About this task:
Every line that contains "page" must be located and copied from the data.

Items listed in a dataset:

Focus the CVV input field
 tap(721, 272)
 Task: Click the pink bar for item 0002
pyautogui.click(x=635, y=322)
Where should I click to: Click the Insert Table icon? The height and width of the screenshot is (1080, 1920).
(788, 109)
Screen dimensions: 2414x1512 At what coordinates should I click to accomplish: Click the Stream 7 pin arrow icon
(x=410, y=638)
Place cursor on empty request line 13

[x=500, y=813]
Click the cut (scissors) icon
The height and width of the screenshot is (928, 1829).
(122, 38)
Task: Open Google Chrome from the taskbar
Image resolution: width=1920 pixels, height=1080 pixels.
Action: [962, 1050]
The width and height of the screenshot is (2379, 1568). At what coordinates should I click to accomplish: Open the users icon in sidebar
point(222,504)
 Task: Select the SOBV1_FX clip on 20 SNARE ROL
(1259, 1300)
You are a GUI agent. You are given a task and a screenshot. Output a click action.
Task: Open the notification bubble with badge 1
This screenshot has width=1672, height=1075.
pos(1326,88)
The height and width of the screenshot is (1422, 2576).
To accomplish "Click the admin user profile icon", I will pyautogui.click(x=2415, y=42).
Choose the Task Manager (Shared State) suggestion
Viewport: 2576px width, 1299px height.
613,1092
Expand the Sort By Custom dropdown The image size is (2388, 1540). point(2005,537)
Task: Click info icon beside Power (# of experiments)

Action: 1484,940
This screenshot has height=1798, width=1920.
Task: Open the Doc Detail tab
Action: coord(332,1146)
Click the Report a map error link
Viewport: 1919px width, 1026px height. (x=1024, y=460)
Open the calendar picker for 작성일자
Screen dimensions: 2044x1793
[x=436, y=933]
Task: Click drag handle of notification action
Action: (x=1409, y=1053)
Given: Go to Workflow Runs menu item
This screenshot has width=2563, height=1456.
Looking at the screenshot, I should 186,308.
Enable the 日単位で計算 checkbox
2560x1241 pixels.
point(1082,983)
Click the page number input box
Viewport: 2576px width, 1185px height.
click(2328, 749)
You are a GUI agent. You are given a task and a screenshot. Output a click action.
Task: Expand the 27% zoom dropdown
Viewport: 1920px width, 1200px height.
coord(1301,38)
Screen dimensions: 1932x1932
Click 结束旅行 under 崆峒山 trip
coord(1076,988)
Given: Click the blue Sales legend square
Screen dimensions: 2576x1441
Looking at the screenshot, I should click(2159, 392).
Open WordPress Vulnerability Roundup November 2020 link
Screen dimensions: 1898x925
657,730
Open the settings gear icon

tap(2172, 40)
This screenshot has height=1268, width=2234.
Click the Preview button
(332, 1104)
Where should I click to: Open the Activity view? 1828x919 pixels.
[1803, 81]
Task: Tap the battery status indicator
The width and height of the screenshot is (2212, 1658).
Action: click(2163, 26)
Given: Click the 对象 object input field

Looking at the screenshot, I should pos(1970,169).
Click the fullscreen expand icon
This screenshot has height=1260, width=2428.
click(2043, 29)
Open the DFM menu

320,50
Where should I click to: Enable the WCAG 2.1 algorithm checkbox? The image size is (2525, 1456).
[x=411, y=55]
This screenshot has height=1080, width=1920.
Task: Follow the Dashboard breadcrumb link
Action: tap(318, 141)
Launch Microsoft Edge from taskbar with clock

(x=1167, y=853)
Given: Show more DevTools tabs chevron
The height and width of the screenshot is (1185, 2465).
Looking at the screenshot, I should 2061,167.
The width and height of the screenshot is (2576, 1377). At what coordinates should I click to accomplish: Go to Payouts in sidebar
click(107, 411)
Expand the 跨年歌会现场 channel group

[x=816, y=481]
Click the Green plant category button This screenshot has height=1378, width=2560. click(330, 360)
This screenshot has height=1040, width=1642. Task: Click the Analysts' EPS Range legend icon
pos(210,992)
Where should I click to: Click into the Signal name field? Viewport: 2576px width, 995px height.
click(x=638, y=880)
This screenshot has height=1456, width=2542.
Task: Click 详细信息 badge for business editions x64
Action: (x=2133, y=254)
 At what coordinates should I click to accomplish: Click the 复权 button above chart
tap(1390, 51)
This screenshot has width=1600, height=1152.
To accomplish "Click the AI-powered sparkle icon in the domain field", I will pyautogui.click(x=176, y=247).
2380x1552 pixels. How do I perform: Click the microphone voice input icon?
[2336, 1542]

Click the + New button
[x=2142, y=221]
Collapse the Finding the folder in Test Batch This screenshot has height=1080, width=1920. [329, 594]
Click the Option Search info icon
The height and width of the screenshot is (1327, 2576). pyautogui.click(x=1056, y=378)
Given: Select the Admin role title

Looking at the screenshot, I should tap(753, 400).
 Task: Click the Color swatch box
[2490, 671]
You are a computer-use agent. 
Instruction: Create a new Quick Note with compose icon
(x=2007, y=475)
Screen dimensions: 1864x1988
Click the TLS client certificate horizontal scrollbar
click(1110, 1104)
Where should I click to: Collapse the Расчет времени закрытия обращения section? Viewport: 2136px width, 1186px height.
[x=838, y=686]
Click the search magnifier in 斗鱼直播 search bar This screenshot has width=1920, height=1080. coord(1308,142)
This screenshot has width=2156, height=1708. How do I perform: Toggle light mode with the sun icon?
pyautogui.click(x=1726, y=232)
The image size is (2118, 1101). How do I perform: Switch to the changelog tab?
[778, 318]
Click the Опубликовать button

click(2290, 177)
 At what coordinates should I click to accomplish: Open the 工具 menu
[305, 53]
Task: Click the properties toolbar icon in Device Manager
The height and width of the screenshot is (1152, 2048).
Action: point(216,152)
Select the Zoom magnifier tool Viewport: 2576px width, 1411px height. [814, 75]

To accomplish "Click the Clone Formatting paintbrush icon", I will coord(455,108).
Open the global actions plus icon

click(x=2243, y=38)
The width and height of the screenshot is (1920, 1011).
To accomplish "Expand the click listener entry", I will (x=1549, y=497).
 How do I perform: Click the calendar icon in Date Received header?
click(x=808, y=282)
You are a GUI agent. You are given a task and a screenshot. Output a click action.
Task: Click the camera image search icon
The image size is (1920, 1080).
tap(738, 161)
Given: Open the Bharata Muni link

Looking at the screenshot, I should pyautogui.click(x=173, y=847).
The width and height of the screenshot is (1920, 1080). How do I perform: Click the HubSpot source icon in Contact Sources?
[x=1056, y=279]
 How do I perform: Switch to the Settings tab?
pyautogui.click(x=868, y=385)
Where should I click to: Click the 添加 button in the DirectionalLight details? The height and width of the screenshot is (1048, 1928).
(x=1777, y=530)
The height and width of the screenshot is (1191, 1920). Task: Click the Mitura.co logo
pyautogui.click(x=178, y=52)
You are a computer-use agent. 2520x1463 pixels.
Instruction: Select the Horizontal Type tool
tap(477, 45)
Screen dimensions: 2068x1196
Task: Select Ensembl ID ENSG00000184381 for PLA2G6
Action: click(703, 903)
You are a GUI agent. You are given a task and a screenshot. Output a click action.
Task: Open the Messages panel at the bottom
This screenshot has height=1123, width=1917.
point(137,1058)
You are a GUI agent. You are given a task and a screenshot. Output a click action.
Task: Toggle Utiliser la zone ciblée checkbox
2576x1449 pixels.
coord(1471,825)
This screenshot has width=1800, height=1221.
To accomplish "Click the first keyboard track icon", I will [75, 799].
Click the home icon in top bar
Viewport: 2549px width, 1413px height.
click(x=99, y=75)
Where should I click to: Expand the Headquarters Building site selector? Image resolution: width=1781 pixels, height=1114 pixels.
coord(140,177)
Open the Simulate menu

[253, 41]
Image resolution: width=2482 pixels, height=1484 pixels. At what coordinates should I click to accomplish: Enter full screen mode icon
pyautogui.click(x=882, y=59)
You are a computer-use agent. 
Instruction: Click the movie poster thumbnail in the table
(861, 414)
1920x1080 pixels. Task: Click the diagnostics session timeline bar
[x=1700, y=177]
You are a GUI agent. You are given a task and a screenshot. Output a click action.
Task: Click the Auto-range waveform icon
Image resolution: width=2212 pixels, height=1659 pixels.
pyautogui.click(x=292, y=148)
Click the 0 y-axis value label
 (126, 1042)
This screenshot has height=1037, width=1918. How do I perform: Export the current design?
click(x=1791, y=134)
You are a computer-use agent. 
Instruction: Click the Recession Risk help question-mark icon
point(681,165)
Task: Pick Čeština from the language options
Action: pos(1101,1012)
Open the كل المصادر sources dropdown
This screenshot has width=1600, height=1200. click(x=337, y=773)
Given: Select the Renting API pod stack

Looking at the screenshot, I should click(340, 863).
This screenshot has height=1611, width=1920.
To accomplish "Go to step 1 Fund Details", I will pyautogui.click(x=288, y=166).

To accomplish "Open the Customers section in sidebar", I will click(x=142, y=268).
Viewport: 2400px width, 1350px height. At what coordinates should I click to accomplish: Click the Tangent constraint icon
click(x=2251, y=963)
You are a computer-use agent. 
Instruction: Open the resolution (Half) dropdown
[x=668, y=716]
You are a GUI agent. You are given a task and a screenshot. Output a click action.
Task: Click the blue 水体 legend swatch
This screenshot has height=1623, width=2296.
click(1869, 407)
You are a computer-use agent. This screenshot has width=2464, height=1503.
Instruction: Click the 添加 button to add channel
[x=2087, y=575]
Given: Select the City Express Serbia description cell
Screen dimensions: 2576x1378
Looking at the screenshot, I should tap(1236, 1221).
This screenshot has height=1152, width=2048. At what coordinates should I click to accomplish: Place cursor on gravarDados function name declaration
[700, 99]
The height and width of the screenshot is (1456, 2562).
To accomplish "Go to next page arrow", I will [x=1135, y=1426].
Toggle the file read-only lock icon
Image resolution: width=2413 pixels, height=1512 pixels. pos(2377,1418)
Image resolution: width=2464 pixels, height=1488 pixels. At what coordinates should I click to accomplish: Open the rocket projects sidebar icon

Task output:
Click the page number input box
To accomplish "Go to next page arrow", I will [x=1135, y=1426].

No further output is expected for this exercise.